WORK REQUEST 1 →
According to the excerpt, in what year was the Linnean Society of London founded?
WORK REQUEST 2 →
Write out the part of the excerpt starting at "Étienne Pierre Ventenat" and ending at "of rare plants.".
WORK REQUEST 3 →
Which printers does the excerpt name as having developed other methods of colour printing? List them all.

____ EXCERPT

The first botanical magazines were published in the late 18th century : "Curtis's Botanical Magazine" (1787 to the present), launched by William Curtis, is one of the most famous and long-running botanical magazines. It has employed many talented illustrators giving detailed views as well as exploded details and cross sections. Sydenham Edwards worked for Curtis's magazine and then to The Botanical Register. With a wider audience and ever increasing publication material, specialized journals such as this one or the Annales de chimie et de physique (Paris, 1789) reflect the growing division between scientific disciplines in the Enlightenment era. The Linnean Society of London, a learned society dedicated to the study and dissemination of information concerning natural history, evolution, and taxonomy, was founded in 1788.

George Voorhelm Schneevoogt (1775–1850)'s Icones plantarum rariorum (Illustrations of rare and beautiful flowers and plants, drawn, engraved and colored after nature, 1793) has hand-coloured illustrations by Hendrik Schwegman and text in Dutch, French and German.

Jean Goulin and Labeyrie led the team that created a dictionary of useful plants, trees and shrubs (1793–94).

Étienne Pierre Ventenat published Description des plantes nouvelles et peu connues, cultivées dans le jardin de J.-M. Cels (1799), a horticulturist, and Jardin de la Malmaison (1803) both with illustrations by Redouté. The Château de Malmaison housed a collection of rare plants.

=== 19th century ===

In the 19th century a number of different methods of colour printing were developed in Europe, using including chromoxylography, which became the most successful of several methods of colour printing developed in the 19th century, and chromolithography. Other methods were developed by printers such as Jacob Christoph Le Blon, George Baxter and Edmund Evans, and mostly relied on using several woodblocks with different colours. Hand-colouring also remained important. From 1801, William Say worked on steel plates rather than the usual, less durable, copper plates used since the early 16th century. However, Jean-Michel Papillon revived the art of engraving, which reached a new peak with Thomas Bewick, who engraved the woodblocks "across the grain", making them much more durable. Robert John Thornton, A new family herbal, 1810, was engraved by T. Bewick. Invented in 1796 lithography quickly became the standard.

Jan Kops' first issue of Flora Batava was published in Amsterdam in 1800 (last one 1934), with most of the illustrations in the first three volumes by Georgius Jacobus Johannes van Os), a flower and fruit painter for the Sèvres porcelain factory.

Charles Alexandre Lesueur took part in the Baudin expedition to Australia (1800–1803) as a draughtsman, and ended his life as curator of the Natural History Museum of Le Havre. The painter Michel Garnier took part in the same expedition, which he left in 1801: he brought back numerous paintings of flowers and fruits from Mauritius and La Réunion which were later purchased and exhibited in the "Carporama" (a collection of wax models of exotic fruits from Mauritius, by Robillard d'Argentelle) of the Museum d'Histoire naturelle.

________
____ MATERIAL SHOWN

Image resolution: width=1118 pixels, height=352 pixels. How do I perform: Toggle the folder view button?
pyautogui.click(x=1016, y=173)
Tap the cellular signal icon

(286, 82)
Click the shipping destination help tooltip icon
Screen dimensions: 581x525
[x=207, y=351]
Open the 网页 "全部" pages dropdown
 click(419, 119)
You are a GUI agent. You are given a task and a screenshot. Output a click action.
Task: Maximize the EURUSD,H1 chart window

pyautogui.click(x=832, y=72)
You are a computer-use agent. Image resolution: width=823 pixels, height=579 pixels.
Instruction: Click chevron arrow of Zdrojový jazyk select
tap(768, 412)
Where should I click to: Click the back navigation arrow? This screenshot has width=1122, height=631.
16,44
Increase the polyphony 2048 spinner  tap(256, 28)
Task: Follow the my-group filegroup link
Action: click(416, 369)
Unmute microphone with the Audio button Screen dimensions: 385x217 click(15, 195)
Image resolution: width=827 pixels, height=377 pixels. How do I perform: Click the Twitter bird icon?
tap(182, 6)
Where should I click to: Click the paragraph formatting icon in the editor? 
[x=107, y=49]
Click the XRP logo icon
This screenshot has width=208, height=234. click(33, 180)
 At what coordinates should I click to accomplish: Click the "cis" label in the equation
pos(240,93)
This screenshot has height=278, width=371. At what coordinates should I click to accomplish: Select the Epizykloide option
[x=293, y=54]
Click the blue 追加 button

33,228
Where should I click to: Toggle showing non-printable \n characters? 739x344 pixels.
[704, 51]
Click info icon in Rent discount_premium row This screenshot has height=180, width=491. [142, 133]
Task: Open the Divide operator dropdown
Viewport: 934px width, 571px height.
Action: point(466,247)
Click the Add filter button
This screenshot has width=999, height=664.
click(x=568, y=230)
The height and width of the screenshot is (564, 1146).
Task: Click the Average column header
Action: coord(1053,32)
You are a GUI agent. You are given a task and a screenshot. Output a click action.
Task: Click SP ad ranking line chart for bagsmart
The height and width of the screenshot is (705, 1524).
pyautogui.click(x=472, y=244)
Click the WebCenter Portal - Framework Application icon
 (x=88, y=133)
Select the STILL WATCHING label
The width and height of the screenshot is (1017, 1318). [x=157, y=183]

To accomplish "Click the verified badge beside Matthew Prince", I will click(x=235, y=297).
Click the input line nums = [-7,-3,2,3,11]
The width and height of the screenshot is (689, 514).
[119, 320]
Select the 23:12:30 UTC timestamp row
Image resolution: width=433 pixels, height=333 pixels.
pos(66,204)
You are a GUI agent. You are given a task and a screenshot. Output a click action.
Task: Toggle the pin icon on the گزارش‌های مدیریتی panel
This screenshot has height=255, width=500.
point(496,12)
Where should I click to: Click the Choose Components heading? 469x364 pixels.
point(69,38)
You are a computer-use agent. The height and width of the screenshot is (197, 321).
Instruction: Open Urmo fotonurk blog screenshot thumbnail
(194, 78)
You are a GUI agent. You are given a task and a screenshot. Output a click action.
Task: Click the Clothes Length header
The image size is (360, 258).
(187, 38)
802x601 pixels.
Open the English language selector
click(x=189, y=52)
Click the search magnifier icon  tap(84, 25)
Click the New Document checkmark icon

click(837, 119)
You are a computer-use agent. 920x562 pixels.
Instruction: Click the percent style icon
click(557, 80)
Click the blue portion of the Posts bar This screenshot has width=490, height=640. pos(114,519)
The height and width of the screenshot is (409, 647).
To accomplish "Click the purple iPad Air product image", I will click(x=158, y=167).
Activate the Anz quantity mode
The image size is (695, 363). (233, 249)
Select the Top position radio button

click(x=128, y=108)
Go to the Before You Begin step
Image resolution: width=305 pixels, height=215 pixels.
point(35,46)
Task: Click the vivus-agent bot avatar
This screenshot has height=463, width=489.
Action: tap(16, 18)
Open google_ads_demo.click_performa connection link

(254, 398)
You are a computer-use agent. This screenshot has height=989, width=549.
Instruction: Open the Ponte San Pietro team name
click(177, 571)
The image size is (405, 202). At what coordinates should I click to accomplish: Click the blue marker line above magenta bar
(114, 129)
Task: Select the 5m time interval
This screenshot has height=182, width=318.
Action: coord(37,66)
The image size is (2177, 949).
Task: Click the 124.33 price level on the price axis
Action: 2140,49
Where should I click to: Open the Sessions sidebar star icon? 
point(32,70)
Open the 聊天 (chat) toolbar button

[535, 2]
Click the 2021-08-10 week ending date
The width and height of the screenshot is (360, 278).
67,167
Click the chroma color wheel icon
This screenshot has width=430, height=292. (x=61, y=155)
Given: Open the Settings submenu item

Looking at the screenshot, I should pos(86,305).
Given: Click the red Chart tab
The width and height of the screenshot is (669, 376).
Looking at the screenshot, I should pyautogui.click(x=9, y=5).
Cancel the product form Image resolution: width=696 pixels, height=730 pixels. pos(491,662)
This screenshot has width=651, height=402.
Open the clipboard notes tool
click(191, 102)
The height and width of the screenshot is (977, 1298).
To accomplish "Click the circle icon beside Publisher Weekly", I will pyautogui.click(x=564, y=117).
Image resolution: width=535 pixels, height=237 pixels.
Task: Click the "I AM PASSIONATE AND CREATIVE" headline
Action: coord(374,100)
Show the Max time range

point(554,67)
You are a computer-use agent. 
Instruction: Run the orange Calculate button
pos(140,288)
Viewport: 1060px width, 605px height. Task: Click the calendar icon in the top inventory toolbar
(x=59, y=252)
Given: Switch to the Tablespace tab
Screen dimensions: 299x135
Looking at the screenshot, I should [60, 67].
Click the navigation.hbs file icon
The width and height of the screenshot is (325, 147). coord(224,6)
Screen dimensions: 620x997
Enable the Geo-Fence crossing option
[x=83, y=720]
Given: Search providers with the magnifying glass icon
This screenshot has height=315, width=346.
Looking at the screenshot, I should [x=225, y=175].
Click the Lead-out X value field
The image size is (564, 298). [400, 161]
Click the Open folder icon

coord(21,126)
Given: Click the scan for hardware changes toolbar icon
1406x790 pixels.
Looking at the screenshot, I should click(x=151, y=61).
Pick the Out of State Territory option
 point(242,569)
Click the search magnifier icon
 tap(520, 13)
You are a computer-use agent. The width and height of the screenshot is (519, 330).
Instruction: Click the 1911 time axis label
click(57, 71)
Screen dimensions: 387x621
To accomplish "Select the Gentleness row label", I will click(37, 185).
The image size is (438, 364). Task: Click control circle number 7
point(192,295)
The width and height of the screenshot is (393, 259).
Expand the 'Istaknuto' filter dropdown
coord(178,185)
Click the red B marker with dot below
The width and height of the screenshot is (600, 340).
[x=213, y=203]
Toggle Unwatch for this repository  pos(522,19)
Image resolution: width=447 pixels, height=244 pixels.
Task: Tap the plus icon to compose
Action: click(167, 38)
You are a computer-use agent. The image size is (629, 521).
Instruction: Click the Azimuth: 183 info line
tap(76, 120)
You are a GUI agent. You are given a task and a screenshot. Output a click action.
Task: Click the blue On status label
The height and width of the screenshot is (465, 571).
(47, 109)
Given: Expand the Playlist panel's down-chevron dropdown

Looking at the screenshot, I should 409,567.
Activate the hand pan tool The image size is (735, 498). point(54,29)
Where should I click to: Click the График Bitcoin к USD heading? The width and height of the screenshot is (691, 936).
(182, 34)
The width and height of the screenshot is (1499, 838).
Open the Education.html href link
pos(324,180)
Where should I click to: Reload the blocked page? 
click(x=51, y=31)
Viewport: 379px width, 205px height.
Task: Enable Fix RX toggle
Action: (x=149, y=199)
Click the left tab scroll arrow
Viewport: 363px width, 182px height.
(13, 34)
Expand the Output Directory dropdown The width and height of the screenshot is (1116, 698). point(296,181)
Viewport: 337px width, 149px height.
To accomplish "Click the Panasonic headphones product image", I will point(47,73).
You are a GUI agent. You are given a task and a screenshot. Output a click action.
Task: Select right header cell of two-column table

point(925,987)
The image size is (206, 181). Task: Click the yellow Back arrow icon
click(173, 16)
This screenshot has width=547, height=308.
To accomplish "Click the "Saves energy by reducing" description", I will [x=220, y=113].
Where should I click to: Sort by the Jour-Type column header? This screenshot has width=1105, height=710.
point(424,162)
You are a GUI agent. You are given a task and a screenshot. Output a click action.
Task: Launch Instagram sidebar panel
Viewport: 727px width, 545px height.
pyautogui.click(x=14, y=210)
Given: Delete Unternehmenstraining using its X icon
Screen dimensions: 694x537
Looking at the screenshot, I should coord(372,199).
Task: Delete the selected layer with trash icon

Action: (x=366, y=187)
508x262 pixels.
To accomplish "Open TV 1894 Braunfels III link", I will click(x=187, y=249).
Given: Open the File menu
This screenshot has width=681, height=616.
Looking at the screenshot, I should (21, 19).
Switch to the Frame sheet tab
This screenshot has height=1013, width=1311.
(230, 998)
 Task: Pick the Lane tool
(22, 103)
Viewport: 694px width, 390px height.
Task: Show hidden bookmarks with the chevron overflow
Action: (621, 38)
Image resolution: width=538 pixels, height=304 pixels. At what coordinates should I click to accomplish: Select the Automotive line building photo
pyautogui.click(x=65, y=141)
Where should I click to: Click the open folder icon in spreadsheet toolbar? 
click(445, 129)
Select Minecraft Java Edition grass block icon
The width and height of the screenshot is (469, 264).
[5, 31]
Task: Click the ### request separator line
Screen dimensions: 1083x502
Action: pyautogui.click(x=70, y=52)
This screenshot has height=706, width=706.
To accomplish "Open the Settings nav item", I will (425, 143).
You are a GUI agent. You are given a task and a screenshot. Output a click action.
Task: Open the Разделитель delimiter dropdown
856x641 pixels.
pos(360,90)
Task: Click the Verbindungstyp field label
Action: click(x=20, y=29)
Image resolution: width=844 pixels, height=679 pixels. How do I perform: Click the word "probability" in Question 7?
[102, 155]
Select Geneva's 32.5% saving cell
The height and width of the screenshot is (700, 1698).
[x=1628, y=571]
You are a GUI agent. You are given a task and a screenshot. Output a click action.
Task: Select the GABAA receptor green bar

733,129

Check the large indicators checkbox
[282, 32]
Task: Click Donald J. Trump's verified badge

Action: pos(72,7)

________

YOUR SOLUTION 1 →
1788

YOUR SOLUTION 2 →
Étienne Pierre Ventenat published Description des plantes nouvelles et peu connues, cultivées dans le jardin de J.-M. Cels (1799), a horticulturist, and Jardin de la Malmaison (1803) both with illustrations by Redouté. The Château de Malmaison housed a collection of rare plants.

YOUR SOLUTION 3 →
Jacob Christoph Le Blon, George Baxter, Edmund Evans